(Dataset records)
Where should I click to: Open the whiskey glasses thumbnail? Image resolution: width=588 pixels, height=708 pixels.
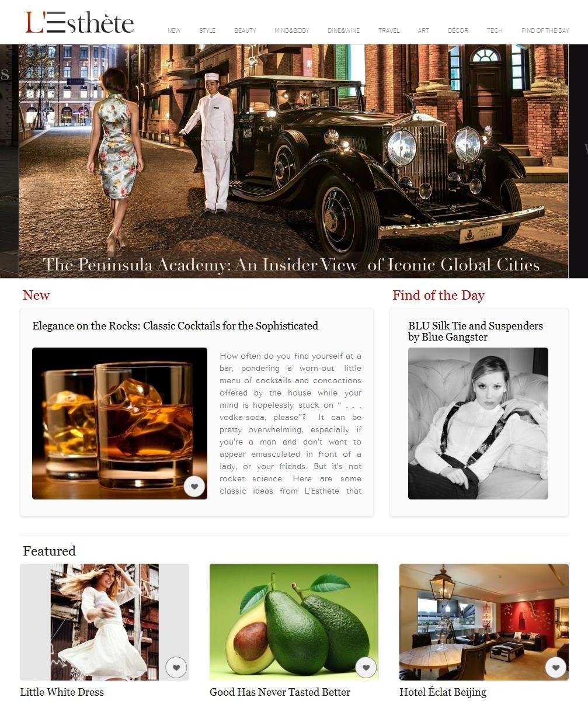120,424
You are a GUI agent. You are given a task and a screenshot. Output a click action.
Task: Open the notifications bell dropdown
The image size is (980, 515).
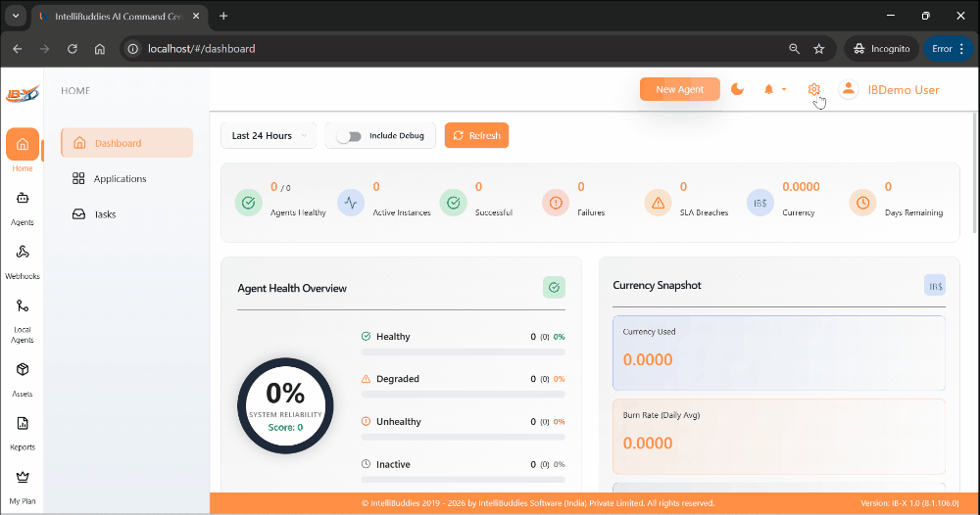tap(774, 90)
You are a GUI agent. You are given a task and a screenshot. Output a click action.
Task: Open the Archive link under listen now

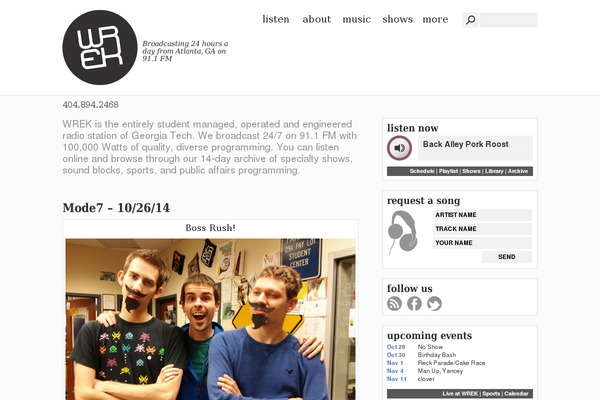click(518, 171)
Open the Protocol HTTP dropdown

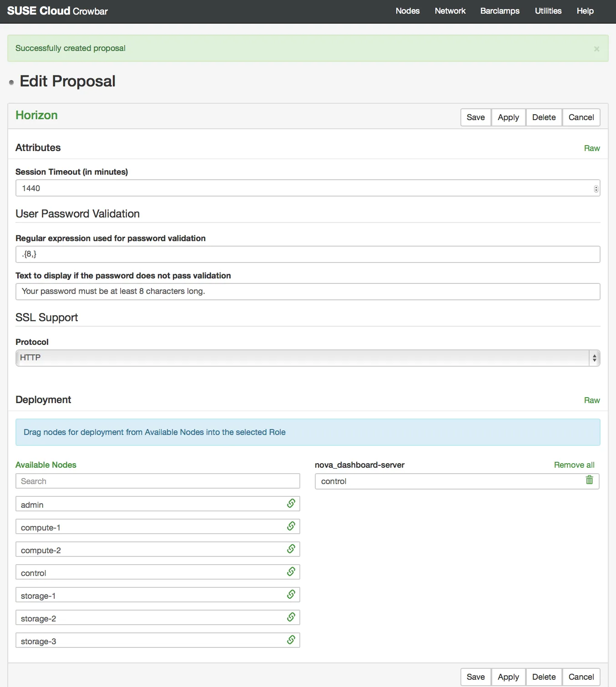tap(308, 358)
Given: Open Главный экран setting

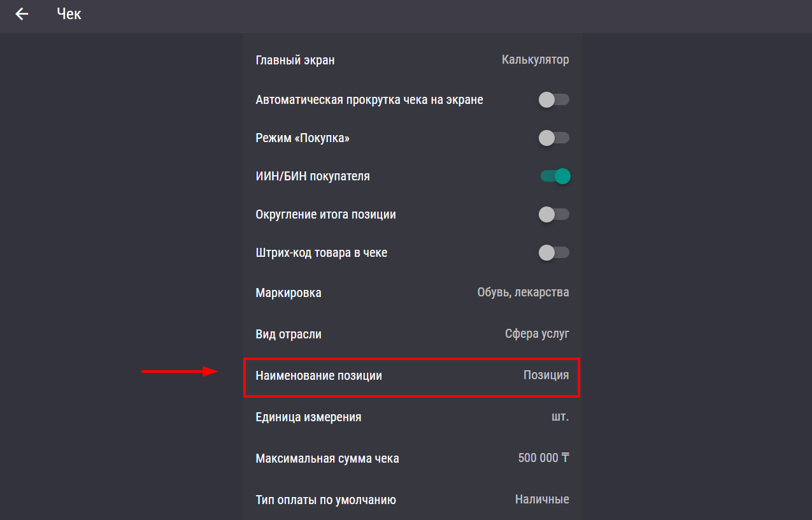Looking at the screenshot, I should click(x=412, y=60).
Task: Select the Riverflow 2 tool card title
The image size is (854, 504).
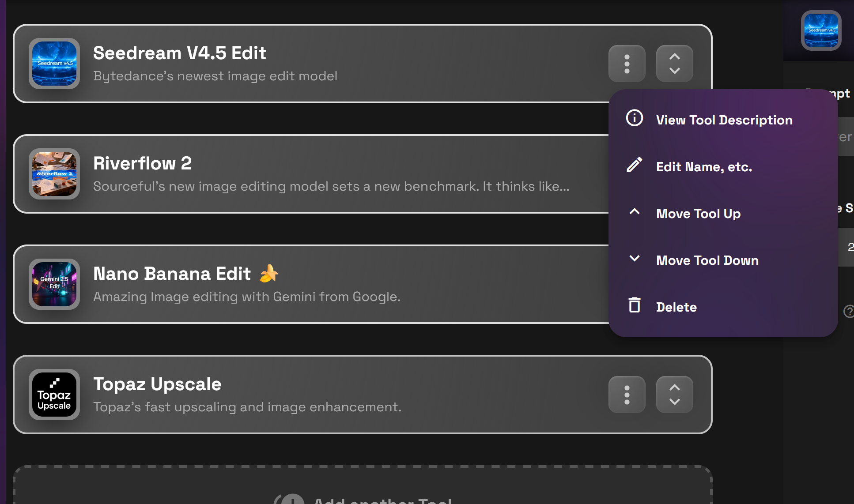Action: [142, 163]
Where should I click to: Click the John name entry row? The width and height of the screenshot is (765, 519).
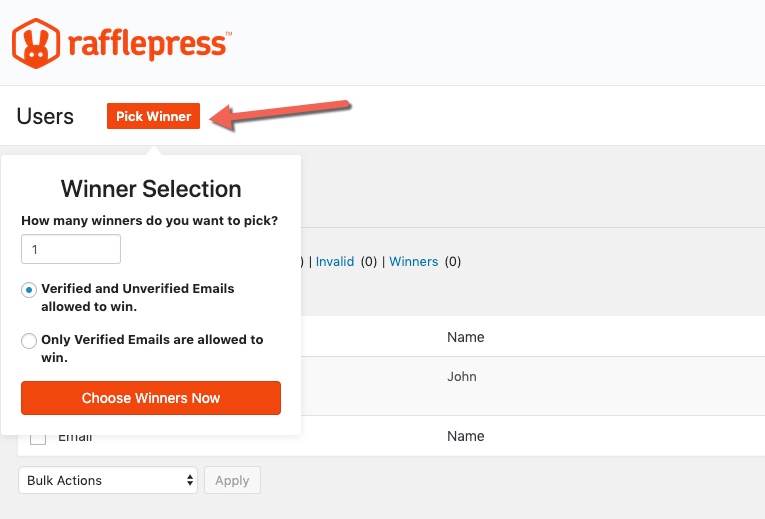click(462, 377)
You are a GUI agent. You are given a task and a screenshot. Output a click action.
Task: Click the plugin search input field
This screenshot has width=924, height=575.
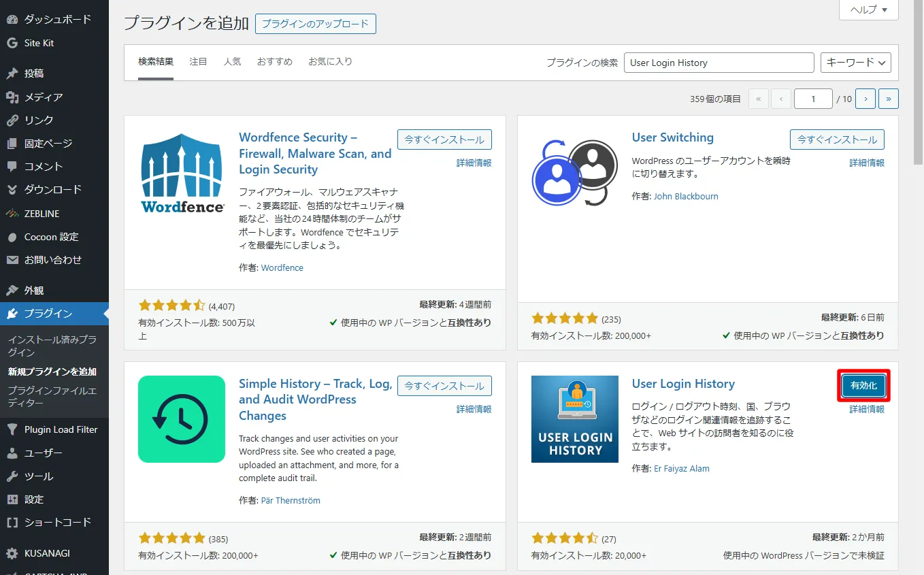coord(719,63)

==

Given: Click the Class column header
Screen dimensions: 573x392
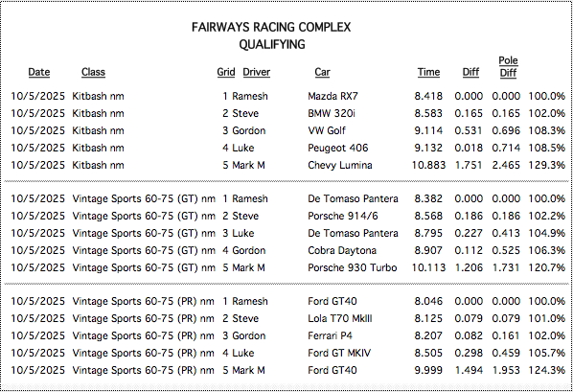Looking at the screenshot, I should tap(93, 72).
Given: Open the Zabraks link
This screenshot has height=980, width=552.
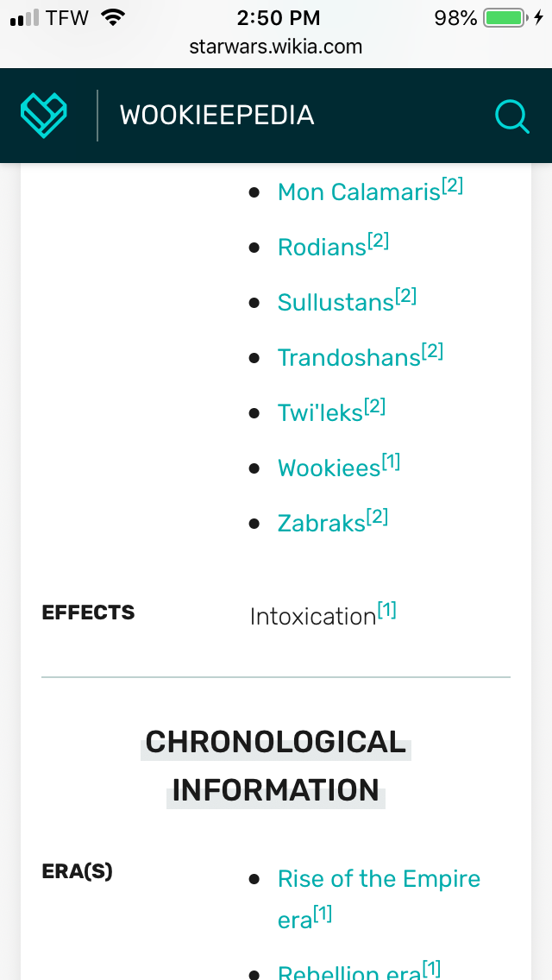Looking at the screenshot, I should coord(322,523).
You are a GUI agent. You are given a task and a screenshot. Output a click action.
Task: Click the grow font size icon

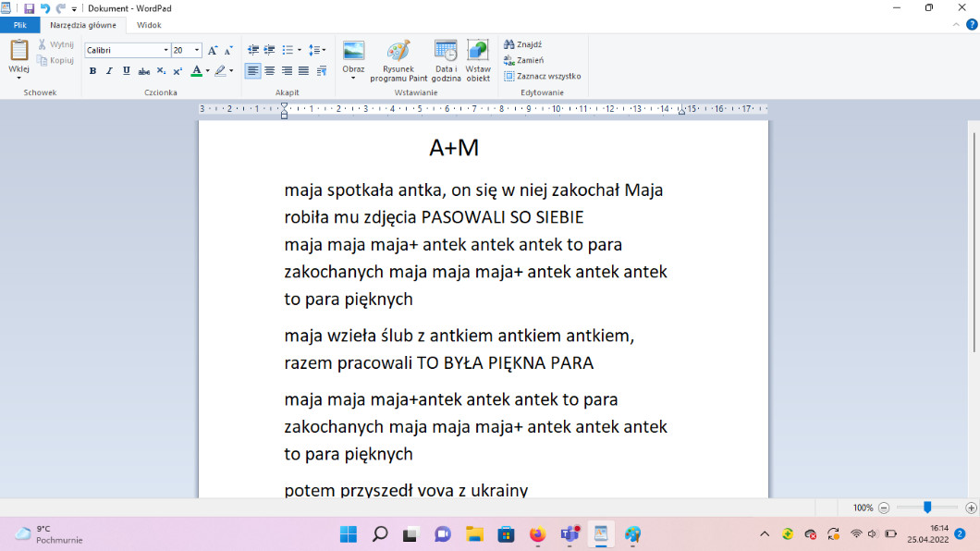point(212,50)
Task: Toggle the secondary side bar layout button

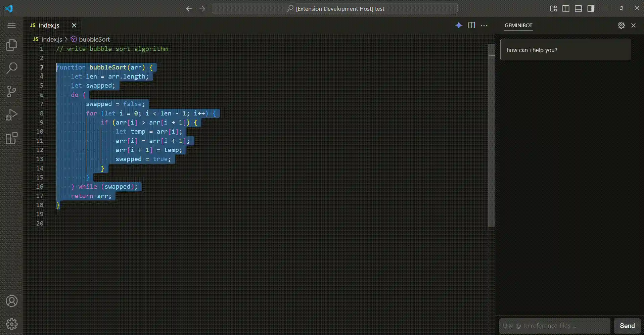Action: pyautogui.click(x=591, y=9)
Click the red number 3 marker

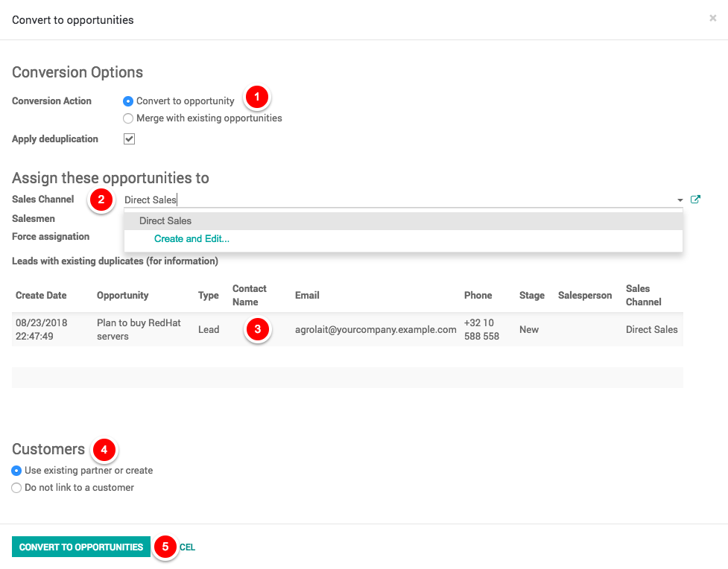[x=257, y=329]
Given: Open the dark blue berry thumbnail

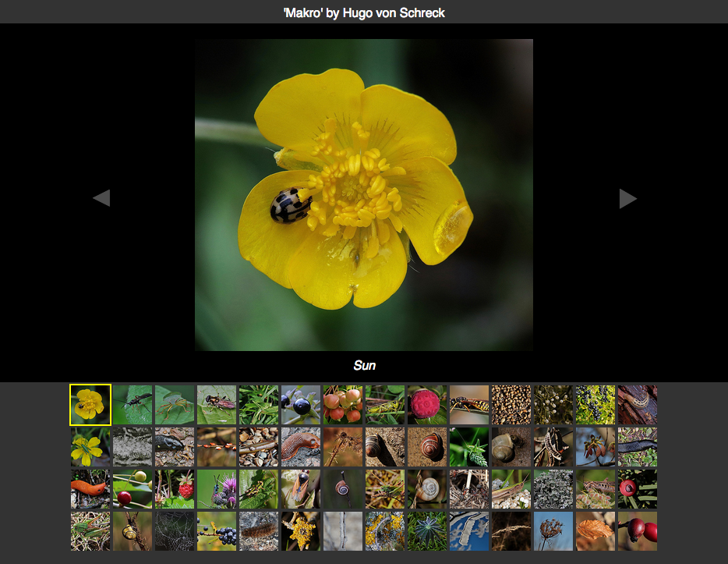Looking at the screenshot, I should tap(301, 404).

--

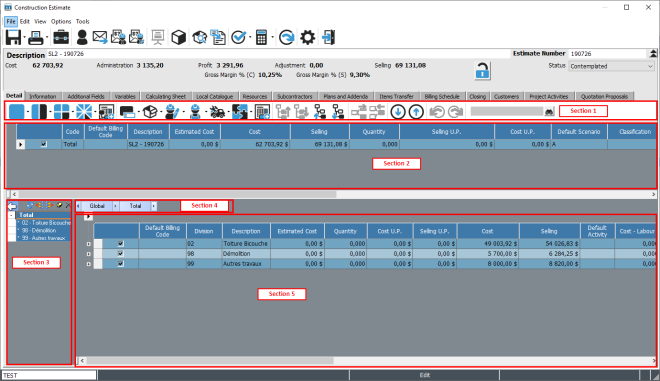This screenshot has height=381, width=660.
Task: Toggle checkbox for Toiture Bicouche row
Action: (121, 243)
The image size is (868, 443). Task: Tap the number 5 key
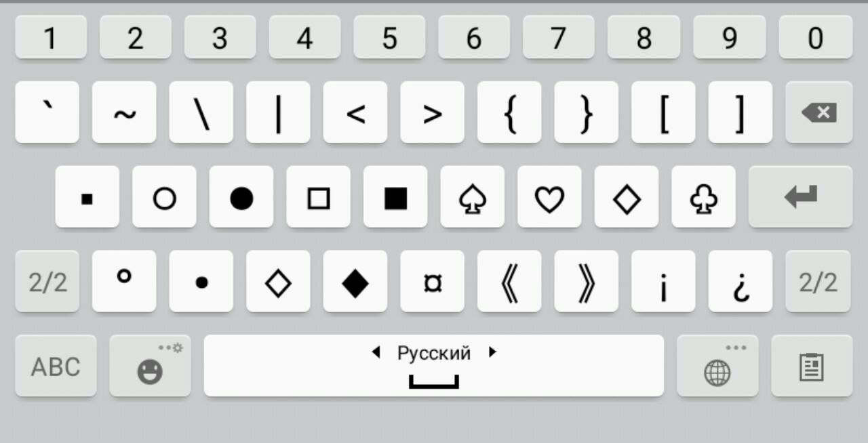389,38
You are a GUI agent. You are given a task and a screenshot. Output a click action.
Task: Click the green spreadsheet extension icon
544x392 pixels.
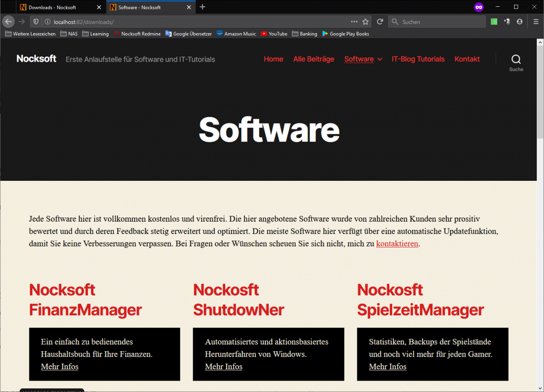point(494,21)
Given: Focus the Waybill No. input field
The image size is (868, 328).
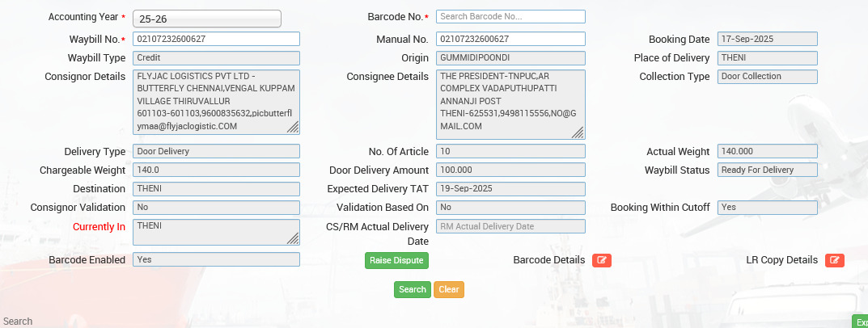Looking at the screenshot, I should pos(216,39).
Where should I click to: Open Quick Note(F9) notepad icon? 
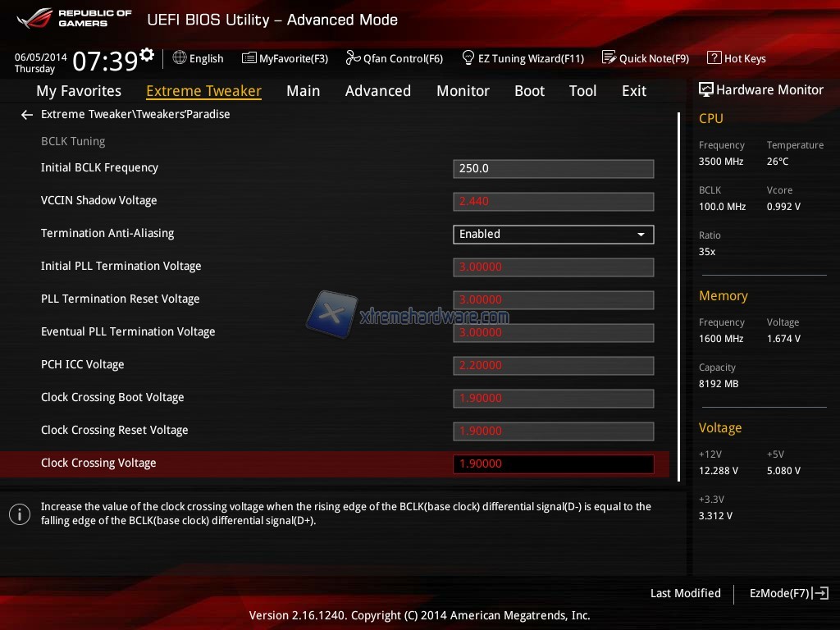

#### Activity:
Search the data above for the word "input". Copy each line it is in.

#### Response box:
Task: Click the plugin search input field
Given: Focus the Waybill No. input field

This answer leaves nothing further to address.